2024年10月末、サザエは創業以来初のリブランディングを発表しました。経営戦略策定から商品企画、ブランドコンセプト、ロゴデザイン、店舗デザイン、Webサイトなどの開発をトータルで手がけ、約2年間に渡るプロジェクトを伴走いただいたのは、エイトブランディングデザイン代表の西澤明洋さんです。リブランディングのプロセスを振り返りながら、これからのサザエのブランドづくりにかける想いを、代表取締役社長の石水創と語り合いました。
おはぎとおむすびを軸とするブランドとしての決断
石水:西澤さんとはじめてお話しさせていただいたのは、2020年2月に福岡で開催された経営者向けのカンファレンスでしたね。以前からエイトブランディングデザインが手がけたサツドラのリブランディングが北海道中で話題になっていて、西澤さんのお仕事がとても気になっていました。
その場はご挨拶だけで終わったんですが、西澤さんが本の中で書かれていた「ブランディングは伝言ゲームである」という言葉を読んで、本当にその通りだなと思ったんです。当時、サザエには誰かに伝えたくなるようなブランドコンセプトと戦略がないことを痛感していたので、ぜひ西澤さんにリブランディングをお願いしたいと、後日ご連絡させていただきました。
西澤:ありがとうございます。これまでさまざまな食品会社さんのブランディングデザインをさせていただきましたが、おはぎとおむすびがメインのブランドは初めてだったので、単純におもしろそうだなと思ったのが、当時の第一印象でした。お仕事を引き受ける前に、一度北海道に足を運んで実際にサザエの商品を買ってみたんですが、どれもおいしくて驚きましたね。
同時に、デザイナーの目線からするとスーパーで売っている他の商品との違いを表現できていないのがもったいないなと感じたんです。サザエのおいしい商品に相応しいビジュアルをデザインすることができれば、ブランデイングとして大きな可能性があるのではないかと感じました。
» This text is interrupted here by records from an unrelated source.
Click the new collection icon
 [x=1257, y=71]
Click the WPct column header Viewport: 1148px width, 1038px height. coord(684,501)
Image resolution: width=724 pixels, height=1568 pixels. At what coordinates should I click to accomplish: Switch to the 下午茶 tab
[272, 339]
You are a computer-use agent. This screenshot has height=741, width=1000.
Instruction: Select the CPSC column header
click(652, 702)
石水:サザエの従業員はみんな、自分たちがつくる商品を本気でおいしいと思っているんですね。こんなにおいしいなら、もっと売れてもいいんじゃないかというという声を度々耳にしていたので、商品の伝え方ひとつで劇的に変わる可能性を秘めているんじゃないかと感じていました。
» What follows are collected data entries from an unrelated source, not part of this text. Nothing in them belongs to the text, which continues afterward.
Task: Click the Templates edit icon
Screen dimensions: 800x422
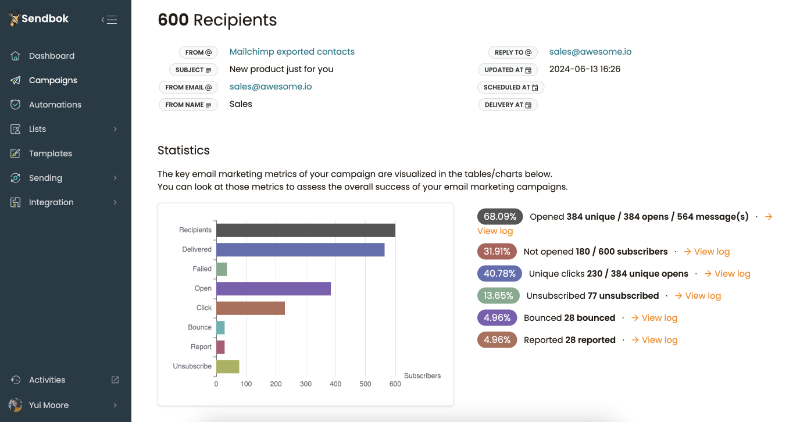Action: click(15, 154)
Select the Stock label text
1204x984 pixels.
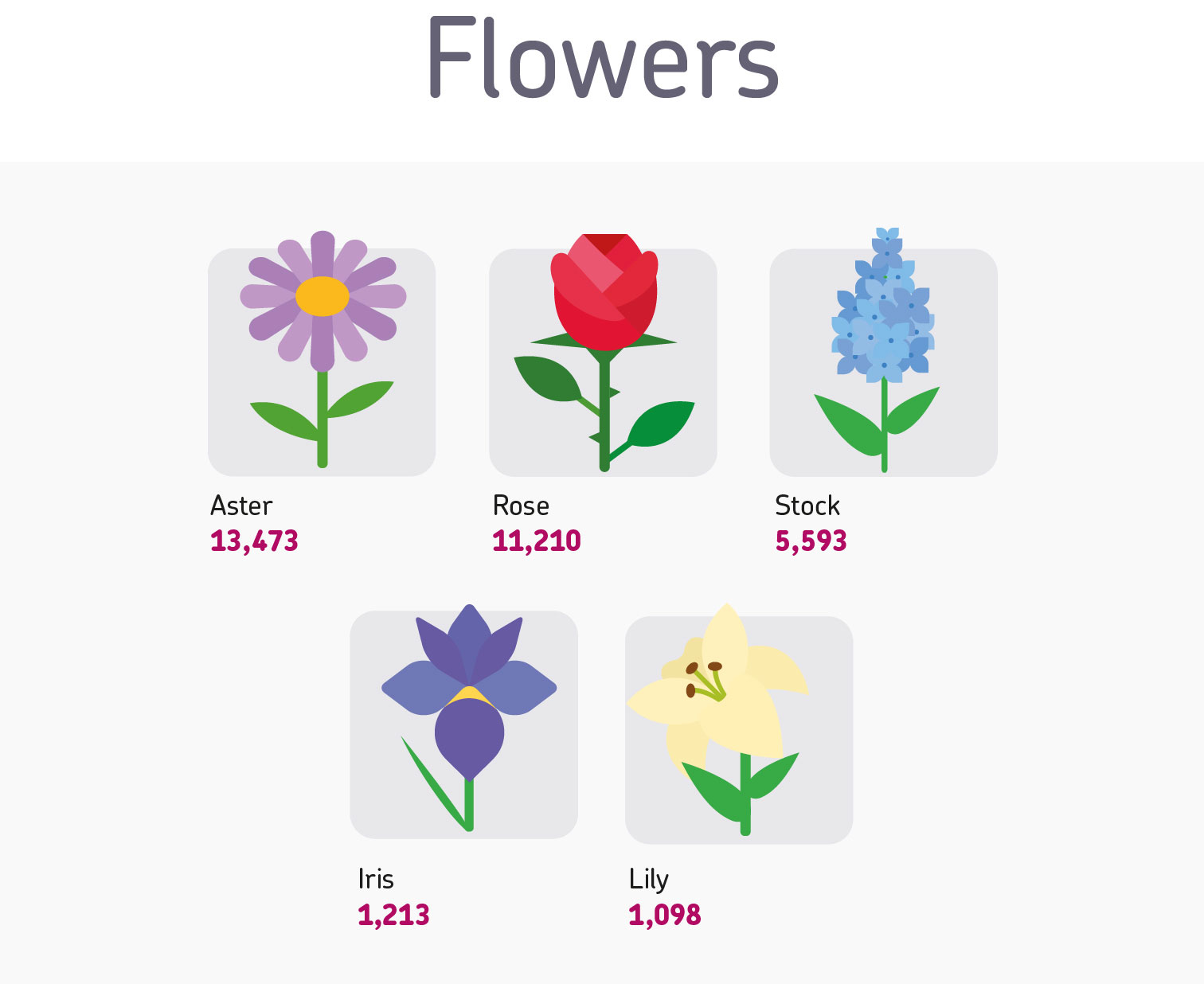(807, 506)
西澤:実際にお手伝いさせていただくにあたり、デザインだけではなく、戦略とコンセプトの部分もしっかりつくっていきましょうとお話しさせていただきました。当時のサザエの商品全体をみたときに、ラインアップの幅が広がりすぎてしまっている印象を受けたので、そのことを率直に申し上げると、石水さんも同じように感じられていると。なので、まずはおはぎとおむすびに絞ったラインアップにしていきましょうという話から進めていきました。
ともすると商品数を減らすことは売上の低下に繋がりかねないですし、経営者としては勇気のいる決断だったと思うのですが、石水さんははっきりと意思決定をされましたね。結果的に以前の2/3ぐらいの商品ラインアップになりましたが、これはかなり攻めた絞り込みだと思います。
石水:私自身、当時は社長に就任してからまだ日が浅かったので、フラットに従業員のみんなの意見を聞くことができたのは大きかったと思いますね。広がり過ぎてしまっていた商品ラインアップについては、どうにかしたいと感じている従業員は多かったので、サザエにとって守るべき存在であるおはぎとおむすびの軸だけはぶらさないように、絞り込むことを決めました。
サザエのブランドを変えていくための「約束と生き様」
西澤:「手のひらに、想いをのせて。」というブランドコンセプトも、おはぎとおむすびに絞り込むことが決まってからかなり早い段階で固まりましたね。サザエは自社店舗で製造しているという大きな強みがあるので、自然と手づくりのおいしさを追求していくコンセプトが生まれていきました。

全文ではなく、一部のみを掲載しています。